US eyes trial in city for Guantanamo detainee
WASHINGTON: The Obama administration is conducting an intense security review as part of a plan to bring one of the world’s most notorious terrorism suspects from Guantanamo Bay to Washington for a trial, officials said.
Republican critics said the plan would make the city more dangerous, risk compromising US intelligence methods and provide a powerful and expensive bullhorn for Osama bin Laden’s alleged lieutenant, Riduan Isamuddin, and two associates. Isamuddin, better known as Hambali, is believed to be the main link between al-Qaida and Jemaah Islami, the terror group blamed for the 2002 bombing at a Bali nightclub that killed 202 people.
“Such a plan is unacceptable and I will vehemently oppose it,” Rep Frank R Wolf, a Republican, wrote yesterday in a letter to Attorney General Eric Holder.
Wolf cited what he said were classified briefings
he received about terror threats to the US.

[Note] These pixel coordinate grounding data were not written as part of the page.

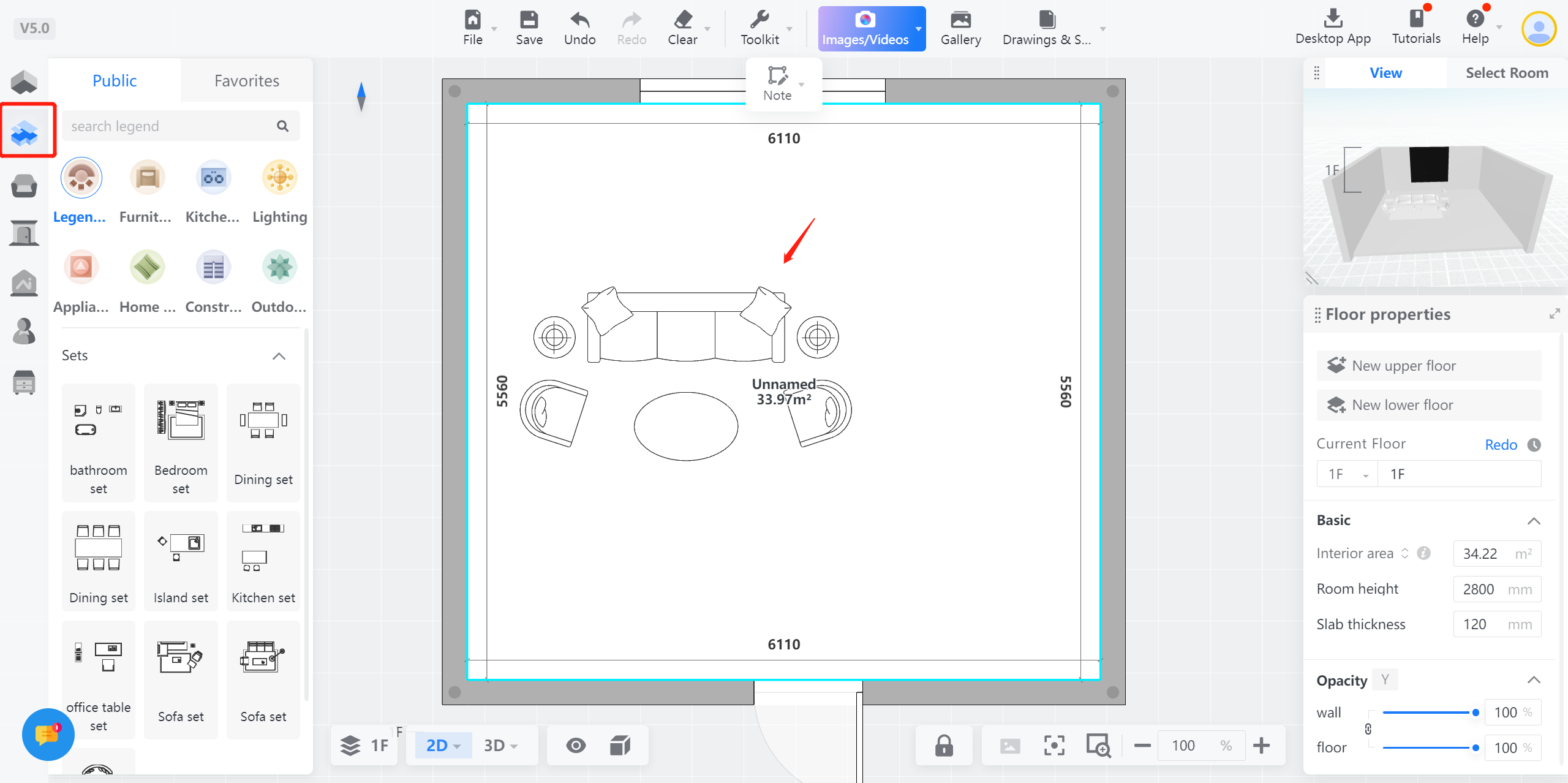Image resolution: width=1568 pixels, height=783 pixels.
Task: Click the zoom-in plus button
Action: point(1262,746)
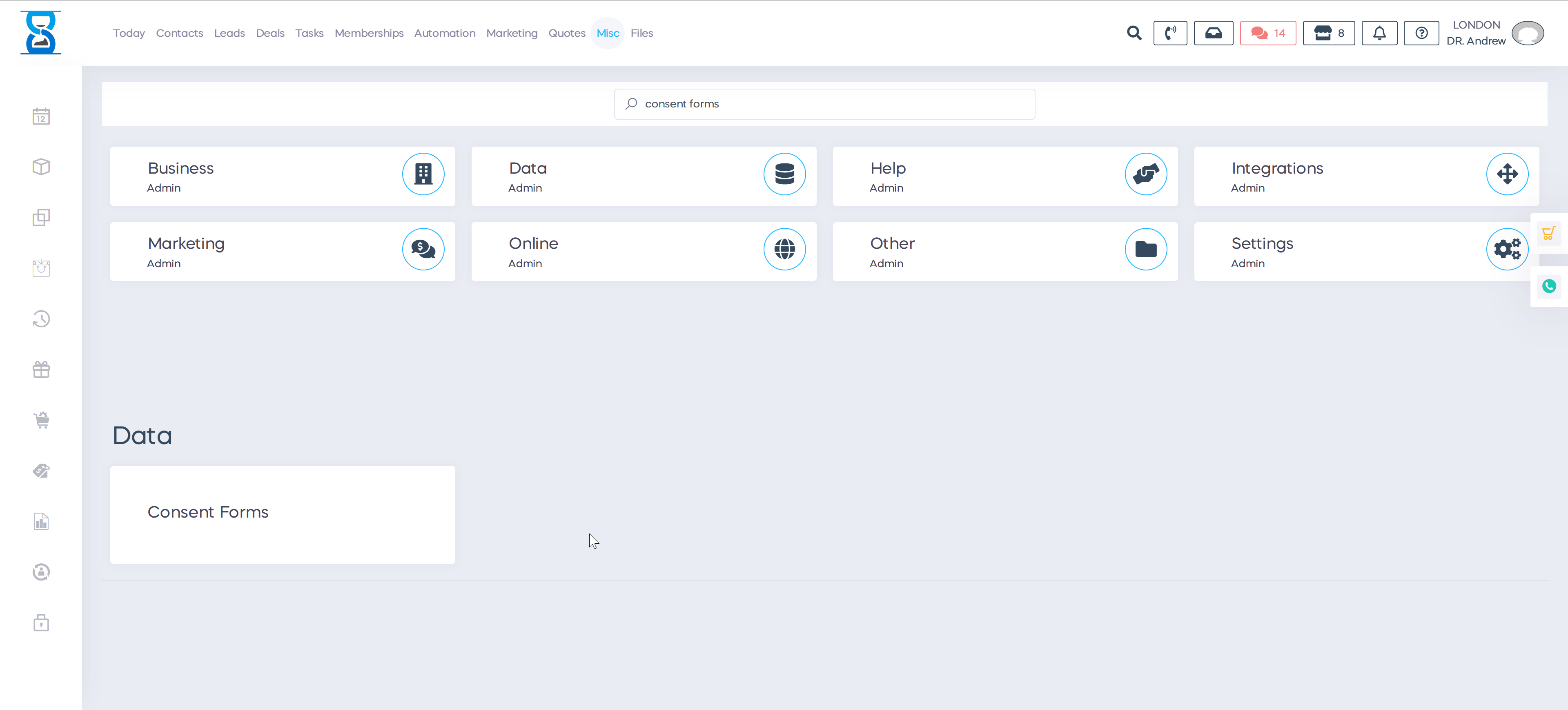The image size is (1568, 710).
Task: Open the reports chart sidebar icon
Action: pos(41,521)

“If the American people knew these threats, they would never tolerate the transfer of these detainees to major urban population centres for trial,” he wrote.
The plan under review at the Justice Department
was described by multiple US officials who spoke on
condition of anonymity because they were not authorised to discuss private planning meetings. The officials said a decision could come in a matter of weeks.
Other trials may also occur in Washington and New York, meaning the most significant terrorism trials in generations would be conducted in the two cities targeted in the Sept 11, 2001, attacks.
In his criticisms to the attorney general, Wolf said trials should be at Guantanamo Bay in Cuba, or, alternatively, at what he described as remote, secure facilities far from any US population centres.
Following his capture in 2003, Hambali was among the terrorism suspects held for years in secret CIA prisons. US intelligence officials have publicly linked him to the attempted assassination of a Philippine ambassador and the coordinated Christmas Eve 2000 bombings of Indonesian churches.